» TRECHO DO DOCUMENTO:
Considerando serem argumentos já invocados pelas demais rés, cabe apenas destacar alguns pontos:
A Souza Cruz cumpriria à risca todas as determinações legais e regulatórias incidentes sobre a sua atividade lícita. As externalidades negativas (prejuízos) já estariam acobertadas pelas finalidades extrafiscais de tributos como o IPI.
Haveria uma distinção entre prejuízo e dano indenizável que a União estaria desconsiderando, sendo incabível a tentativa da União de caracterizar os custos com a prestação de serviços de assistência à saúde por meio do SUS – que refletem estrito cumprimento de dever constitucional atribuído ao Estado – como dano passível de indenização – ou seja, como violação de interesse merecedor de proteção jurídica, que decorreria do exercício do ato lícito de produzir e de comercializar cigarros.
Não haveria risco da atividade ou defeito do produto a ensejar a aplicação dos pressupostos da responsabilidade civil objetiva à espécie. No ponto, realiza distinção entre “atividade perigosa” e “produto perigoso”, apontando que eventual responsabilidade só poderia decorrer, em tese, por fato do produto, e não por sua (lícita e desprovida de risco) atividade de produção e comercialização de cigarros. Aduz que o cigarro consiste em produto de periculosidade inerente, cujos riscos são amplamente conhecidos pelos consumidores.
Inexistiria, ademais, o nexo causal direto e necessário entre a conduta das rés e os danos suportados pelos consumidores, e que, se inexiste tal nexo para os consumidores individualmente considerados – como já afirmou em dezenas de julgados o STJ – também inexistiria, por decorrência lógica, em uma demanda que busca reconhecer o nexo numa perspectiva coletiva. Não haveria qualquer motivação jurídica que sustente a teoria do nexo causal epidemiológico e que a atribuição causal por estatística para fins de responsabilização da Souza Cruz romperia com o princípio da segurança jurídica, consistindo em flagrante injustiça, na medida em que se atribuiria exclusivamente às Rés, indistintamente, resultados danosos reconhecidamente multicausais, relacionados não à sua atividade, em si considerada. Além do mais, o livre-arbítrio do fumante constituiria fato exclusivo da vítima passível de romper eventual nexo de causalidade, e que o consumo de tabaco é comportamento que está sob o controle dos fumantes, são pessoas juridicamente capazes.

Itens armazenados do conjunto de dados:

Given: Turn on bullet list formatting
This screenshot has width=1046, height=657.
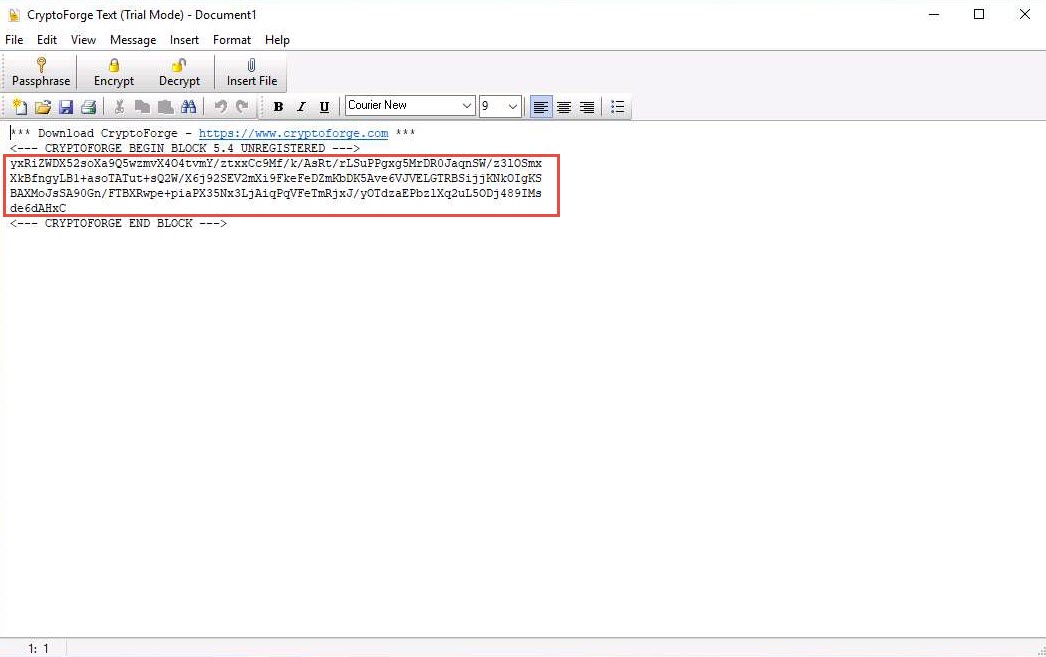Looking at the screenshot, I should [x=618, y=107].
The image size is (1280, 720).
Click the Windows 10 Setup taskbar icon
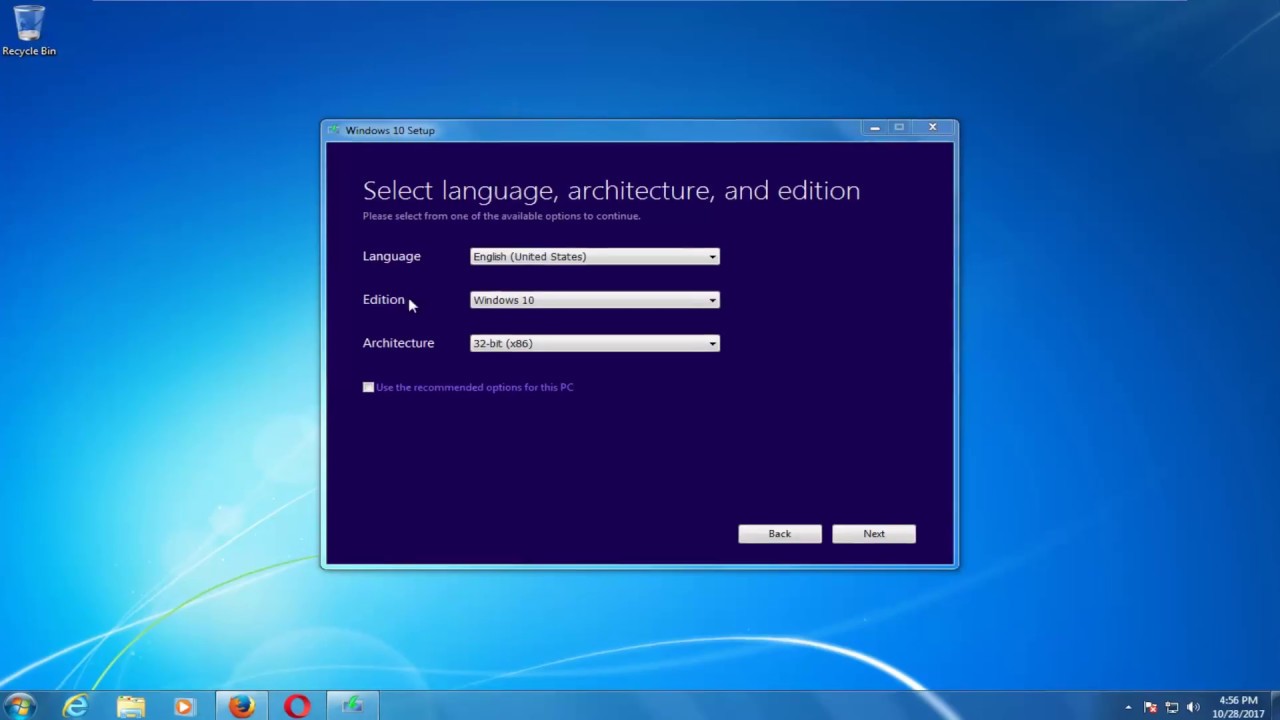tap(352, 706)
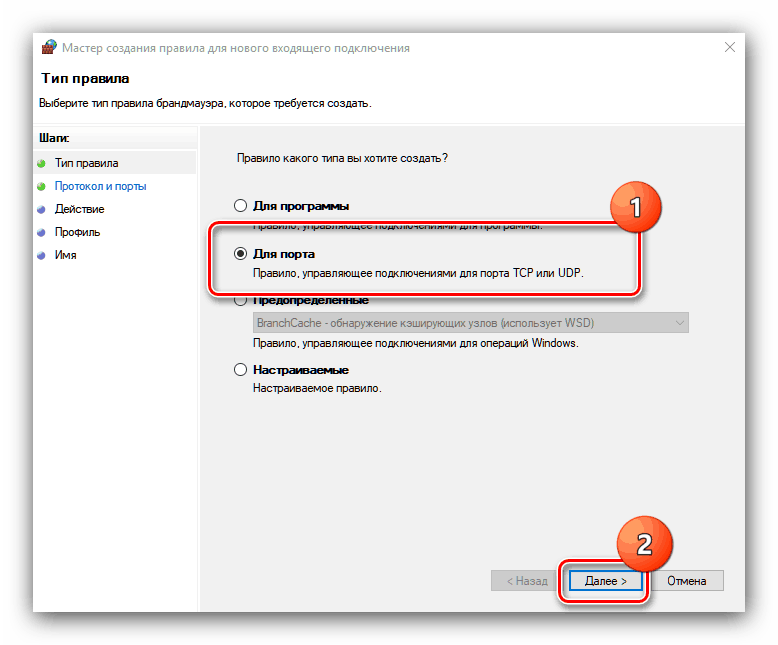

» COMO FAZER:
Dê continuidade ao trecho sobre os argumentos de defesa da Souza Cruz, partindo do ponto em que ele termina. As entradas não têm nenhuma relação com esta tarefa.

» RESPOSTA:
Responsabilidade solidária
Relativamente à suposta responsabilidade solidária entre a Souza Cruz Ltda e a BAT plc., observa a primeira que o precedente invocado pela União para a pretensa responsabilização solidária “não guarda qualquer relação com o presente caso, tendo em vista a inequívoca relação consumerista nele verificada, o que, por óbvio, não ocorre nesta demanda da União, já que a Autora não é consumidora dos produtos fabricados pela Souza Cruz”.
Outros pontos:
No que toca à celebração do Master Settlement Agreement (MSA) nos Estados Unidos e o seu aproveitamento para a ação posta no Brasil, a Souza Cruz alega serem totalmente diferentes, especialmente no que diz respeito à tributação, à regulamentação e à fiscalização do mercado ilegal em ambos os países. Aduz que o MSA, ao contrário do que sugere a União, não acarreta vantagem financeira aos Estados Unidos superior à do Brasil, inexistindo um suposto tratamento discriminatório da ré em relação aos dois países. Isso porque, consoante afirma, o MSA representa impacto financeiro bastante similar à carga tributária brasileira.
PEDIDOS
NAS PRELIMINARES:
✓ A Souza Cruz pediu o acolhimento das afirmadas preliminares
NO MÉRITO:
✓ a improcedência dos pedidos.
Juntou os pareceres do médico Talvane Moraes, do professor Humberto Ávila, do professor Dr. Cândido Rangel Dinamarco e do médico Renato Veras.